***** Records for processing

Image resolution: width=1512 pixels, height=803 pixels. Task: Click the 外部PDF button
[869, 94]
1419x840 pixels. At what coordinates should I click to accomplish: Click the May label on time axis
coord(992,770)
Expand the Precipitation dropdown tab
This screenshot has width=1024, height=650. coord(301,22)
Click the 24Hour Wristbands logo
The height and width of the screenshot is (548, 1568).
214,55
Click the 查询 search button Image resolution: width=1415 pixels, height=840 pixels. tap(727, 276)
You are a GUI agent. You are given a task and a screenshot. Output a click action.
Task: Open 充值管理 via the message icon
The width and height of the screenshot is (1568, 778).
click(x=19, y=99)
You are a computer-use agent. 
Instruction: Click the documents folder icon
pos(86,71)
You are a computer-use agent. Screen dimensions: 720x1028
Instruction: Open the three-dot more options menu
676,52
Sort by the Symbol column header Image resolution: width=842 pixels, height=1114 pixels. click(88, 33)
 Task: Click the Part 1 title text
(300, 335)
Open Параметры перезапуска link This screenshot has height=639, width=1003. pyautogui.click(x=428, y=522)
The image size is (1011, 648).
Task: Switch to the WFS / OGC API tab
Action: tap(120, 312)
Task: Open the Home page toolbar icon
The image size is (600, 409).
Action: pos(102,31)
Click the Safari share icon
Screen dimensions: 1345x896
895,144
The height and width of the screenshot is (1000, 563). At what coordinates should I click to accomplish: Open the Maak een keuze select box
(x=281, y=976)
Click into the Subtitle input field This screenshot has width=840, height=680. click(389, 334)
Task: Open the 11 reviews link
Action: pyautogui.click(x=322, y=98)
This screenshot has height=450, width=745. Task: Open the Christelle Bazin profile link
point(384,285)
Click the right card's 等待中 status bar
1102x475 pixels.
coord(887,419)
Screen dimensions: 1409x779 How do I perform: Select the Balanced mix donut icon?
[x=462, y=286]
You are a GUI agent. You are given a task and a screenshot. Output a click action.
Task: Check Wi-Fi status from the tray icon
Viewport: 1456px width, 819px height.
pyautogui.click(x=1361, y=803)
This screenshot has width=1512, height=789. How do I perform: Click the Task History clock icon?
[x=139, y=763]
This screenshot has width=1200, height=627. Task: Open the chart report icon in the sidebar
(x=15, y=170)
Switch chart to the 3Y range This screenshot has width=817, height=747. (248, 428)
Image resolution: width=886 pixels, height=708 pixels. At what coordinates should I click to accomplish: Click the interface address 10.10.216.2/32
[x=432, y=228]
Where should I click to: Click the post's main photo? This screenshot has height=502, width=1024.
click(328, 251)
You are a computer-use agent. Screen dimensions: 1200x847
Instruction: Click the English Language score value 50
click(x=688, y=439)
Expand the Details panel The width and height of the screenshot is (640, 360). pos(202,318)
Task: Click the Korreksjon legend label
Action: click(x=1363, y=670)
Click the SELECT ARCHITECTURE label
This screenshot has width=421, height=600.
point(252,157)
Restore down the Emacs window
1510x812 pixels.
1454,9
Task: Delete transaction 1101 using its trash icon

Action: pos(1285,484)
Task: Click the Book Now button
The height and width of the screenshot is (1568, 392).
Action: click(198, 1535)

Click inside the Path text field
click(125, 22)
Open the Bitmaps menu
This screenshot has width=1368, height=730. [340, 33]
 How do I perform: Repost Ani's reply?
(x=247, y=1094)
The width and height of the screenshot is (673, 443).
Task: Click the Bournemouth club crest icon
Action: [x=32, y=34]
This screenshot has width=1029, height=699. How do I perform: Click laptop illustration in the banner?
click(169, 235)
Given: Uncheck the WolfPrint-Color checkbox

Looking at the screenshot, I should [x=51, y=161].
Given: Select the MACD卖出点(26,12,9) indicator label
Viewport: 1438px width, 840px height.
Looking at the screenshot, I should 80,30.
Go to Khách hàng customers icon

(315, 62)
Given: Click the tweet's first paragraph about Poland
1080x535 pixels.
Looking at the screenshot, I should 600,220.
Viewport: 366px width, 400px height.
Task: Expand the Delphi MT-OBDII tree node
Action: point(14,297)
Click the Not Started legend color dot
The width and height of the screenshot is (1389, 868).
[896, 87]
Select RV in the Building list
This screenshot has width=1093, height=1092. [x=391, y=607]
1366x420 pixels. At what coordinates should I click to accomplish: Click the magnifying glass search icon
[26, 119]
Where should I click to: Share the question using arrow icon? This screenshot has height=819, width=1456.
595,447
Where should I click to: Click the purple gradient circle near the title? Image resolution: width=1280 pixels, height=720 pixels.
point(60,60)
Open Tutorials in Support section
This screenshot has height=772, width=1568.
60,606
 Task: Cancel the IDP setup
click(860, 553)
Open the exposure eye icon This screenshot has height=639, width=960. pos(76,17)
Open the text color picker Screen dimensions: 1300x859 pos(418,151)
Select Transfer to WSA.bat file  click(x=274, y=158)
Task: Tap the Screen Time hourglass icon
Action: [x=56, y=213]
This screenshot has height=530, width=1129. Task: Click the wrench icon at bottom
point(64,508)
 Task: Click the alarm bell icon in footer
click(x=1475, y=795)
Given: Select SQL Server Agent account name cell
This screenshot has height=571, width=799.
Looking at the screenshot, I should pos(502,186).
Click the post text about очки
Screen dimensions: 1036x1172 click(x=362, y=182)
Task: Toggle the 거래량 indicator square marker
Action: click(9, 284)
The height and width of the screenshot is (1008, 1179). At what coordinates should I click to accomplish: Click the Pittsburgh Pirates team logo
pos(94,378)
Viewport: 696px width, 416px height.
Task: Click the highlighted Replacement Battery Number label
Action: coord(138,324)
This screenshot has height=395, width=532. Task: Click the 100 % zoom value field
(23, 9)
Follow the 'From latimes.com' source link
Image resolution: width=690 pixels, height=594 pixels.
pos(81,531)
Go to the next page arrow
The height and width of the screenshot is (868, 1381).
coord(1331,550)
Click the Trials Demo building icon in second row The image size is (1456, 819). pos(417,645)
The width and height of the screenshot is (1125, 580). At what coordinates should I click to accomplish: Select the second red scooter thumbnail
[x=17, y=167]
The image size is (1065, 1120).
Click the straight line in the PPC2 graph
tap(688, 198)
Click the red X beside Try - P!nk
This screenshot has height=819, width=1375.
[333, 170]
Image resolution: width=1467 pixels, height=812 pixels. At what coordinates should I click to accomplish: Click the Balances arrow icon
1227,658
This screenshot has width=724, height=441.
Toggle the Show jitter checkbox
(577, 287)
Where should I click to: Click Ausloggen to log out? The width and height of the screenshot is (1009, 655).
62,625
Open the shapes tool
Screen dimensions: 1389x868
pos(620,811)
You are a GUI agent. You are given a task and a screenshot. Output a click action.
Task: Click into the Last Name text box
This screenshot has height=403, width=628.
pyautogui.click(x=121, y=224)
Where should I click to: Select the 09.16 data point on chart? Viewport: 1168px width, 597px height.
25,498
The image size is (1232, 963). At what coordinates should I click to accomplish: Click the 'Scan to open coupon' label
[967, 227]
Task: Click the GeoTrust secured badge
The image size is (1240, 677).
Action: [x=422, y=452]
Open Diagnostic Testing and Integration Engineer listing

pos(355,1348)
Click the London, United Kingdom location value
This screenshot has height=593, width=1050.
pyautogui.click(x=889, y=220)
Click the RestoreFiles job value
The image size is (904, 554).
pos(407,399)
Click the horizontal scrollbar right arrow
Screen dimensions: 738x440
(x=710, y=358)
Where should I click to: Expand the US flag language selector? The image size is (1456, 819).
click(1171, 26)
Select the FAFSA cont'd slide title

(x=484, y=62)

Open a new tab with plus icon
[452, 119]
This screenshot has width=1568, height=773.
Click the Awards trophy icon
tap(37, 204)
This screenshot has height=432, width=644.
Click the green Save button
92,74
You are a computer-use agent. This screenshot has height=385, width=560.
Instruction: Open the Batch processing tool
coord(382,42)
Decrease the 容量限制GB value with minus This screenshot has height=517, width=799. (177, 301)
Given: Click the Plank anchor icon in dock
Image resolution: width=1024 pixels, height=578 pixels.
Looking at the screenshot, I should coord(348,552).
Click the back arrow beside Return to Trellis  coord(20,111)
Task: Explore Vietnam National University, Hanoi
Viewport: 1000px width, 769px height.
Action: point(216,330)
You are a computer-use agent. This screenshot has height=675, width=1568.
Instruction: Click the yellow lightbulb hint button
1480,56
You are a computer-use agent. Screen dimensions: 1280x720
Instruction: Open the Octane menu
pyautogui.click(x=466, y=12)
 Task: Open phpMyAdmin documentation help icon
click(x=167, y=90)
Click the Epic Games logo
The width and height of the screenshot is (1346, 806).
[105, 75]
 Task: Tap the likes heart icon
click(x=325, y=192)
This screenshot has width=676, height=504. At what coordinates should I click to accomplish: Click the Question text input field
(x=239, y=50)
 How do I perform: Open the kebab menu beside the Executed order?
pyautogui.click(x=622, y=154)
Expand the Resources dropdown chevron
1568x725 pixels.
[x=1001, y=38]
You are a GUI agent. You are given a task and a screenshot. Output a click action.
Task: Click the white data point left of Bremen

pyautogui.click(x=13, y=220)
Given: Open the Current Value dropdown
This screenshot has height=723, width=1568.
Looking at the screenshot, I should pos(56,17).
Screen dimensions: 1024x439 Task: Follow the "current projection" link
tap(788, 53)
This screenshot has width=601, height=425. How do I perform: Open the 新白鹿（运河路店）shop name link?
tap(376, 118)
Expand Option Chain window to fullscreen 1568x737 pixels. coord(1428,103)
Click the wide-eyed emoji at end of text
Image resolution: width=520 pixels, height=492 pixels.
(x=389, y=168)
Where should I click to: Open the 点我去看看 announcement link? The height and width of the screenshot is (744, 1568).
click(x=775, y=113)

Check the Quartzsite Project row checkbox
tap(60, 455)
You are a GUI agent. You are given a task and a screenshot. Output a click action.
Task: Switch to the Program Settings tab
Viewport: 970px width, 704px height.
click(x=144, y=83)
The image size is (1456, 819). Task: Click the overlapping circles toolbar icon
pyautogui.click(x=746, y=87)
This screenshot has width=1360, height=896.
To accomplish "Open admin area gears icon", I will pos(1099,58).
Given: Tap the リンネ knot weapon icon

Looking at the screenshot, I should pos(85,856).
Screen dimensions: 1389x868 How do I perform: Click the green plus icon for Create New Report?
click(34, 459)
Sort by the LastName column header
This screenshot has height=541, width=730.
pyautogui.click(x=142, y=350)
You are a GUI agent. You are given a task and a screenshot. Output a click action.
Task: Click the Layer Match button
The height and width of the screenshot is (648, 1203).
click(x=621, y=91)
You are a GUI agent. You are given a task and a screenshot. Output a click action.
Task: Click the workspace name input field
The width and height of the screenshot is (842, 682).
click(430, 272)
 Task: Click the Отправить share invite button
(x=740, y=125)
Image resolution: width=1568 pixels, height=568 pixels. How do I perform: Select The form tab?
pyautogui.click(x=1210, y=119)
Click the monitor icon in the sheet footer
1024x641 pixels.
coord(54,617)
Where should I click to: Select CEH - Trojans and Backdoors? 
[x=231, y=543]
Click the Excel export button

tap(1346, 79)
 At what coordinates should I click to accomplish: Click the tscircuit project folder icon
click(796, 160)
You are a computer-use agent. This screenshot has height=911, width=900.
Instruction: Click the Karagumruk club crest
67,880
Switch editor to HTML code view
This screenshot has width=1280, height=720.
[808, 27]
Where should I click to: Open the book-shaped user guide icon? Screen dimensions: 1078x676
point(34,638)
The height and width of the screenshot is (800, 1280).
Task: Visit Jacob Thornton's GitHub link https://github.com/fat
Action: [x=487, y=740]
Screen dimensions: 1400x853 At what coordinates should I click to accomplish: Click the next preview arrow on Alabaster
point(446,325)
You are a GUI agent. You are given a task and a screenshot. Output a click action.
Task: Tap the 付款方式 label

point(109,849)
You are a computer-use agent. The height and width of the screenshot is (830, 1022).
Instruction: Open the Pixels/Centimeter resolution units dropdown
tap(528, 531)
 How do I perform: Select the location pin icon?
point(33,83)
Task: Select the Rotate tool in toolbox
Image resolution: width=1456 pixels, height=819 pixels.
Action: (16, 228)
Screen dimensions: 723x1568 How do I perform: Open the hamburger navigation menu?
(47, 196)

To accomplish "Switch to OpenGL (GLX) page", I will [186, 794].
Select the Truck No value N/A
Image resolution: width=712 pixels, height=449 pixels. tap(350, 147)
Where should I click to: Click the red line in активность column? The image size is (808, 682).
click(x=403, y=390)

**********

Please reproduce word for word every line from the one with "Open Параметры перезапуска" up to and including the one with "[x=462, y=286]".

Open Параметры перезапуска link This screenshot has height=639, width=1003. pyautogui.click(x=428, y=522)
The image size is (1011, 648).
Task: Switch to the WFS / OGC API tab
Action: tap(120, 312)
Task: Open the Home page toolbar icon
The image size is (600, 409).
Action: pos(102,31)
Click the Safari share icon
Screen dimensions: 1345x896
895,144
The height and width of the screenshot is (1000, 563). At what coordinates should I click to accomplish: Open the Maak een keuze select box
(x=281, y=976)
Click into the Subtitle input field This screenshot has width=840, height=680. click(389, 334)
Task: Open the 11 reviews link
Action: pyautogui.click(x=322, y=98)
This screenshot has height=450, width=745. Task: Open the Christelle Bazin profile link
point(384,285)
Click the right card's 等待中 status bar
1102x475 pixels.
coord(887,419)
Screen dimensions: 1409x779 How do I perform: Select the Balanced mix donut icon?
[x=462, y=286]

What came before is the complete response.